- **Page text**:
Fix permissions issues with archaic filesystems (ExFAT) on Linux

Here we are in the sixth decade of the Unix Epoch and the lowest common denominator supported filesystem (between Android, Linux, and the BSDs) is the archaic FAT family of DOS filesystems. The least shitty of the FAT family, ExFAT, is what most of my sdcards are formatted with, and its complete lack of Unix-native metadata occasionally poses problems when mounting such partitions on Linux.

Since these filesystems have no concept of users, groups, and r/w/x permissions, by default when you mount a partition formatted with ExFAT using mount(8), Linux provides some simulation of them inherited respectively from the user, group, and umask of the process which calls mount(2). Since mount must run as root and the filesystem doesn't technically support permissions, everything below the mountpoint will be owned as root and cannot be chown(1)'d. This is the case even if the mountpoint is owned by your user account. As you might imagine, this makes copying files to and from the disk rather annoying.

- **Data lines**:
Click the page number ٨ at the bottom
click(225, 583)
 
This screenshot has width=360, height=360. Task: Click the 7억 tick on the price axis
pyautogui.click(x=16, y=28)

- **Given instruction 1**:
Reproduce the stretch of the ExFAT post from "Since these filesystems" through "disk rather annoying.".
- **Given instruction 2**:
Answer these questions from the ExFAT post.
(a) Which three systems share the FAT family as their lowest common denominator filesystem?
(b) Which filesystem are most of the writer's sdcards formatted with?
(c) Who owns everything below the mountpoint after an ExFAT partition is mounted?
The listing is not needed for this work.

- **Full output 1**:
Since these filesystems have no concept of users, groups, and r/w/x permissions, by default when you mount a partition formatted with ExFAT using mount(8), Linux provides some simulation of them inherited respectively from the user, group, and umask of the process which calls mount(2). Since mount must run as root and the filesystem doesn't technically support permissions, everything below the mountpoint will be owned as root and cannot be chown(1)'d. This is the case even if the mountpoint is owned by your user account. As you might imagine, this makes copying files to and from the disk rather annoying.

- **Full output 2**:
(a) Android, Linux, and the BSDs
(b) ExFAT
(c) root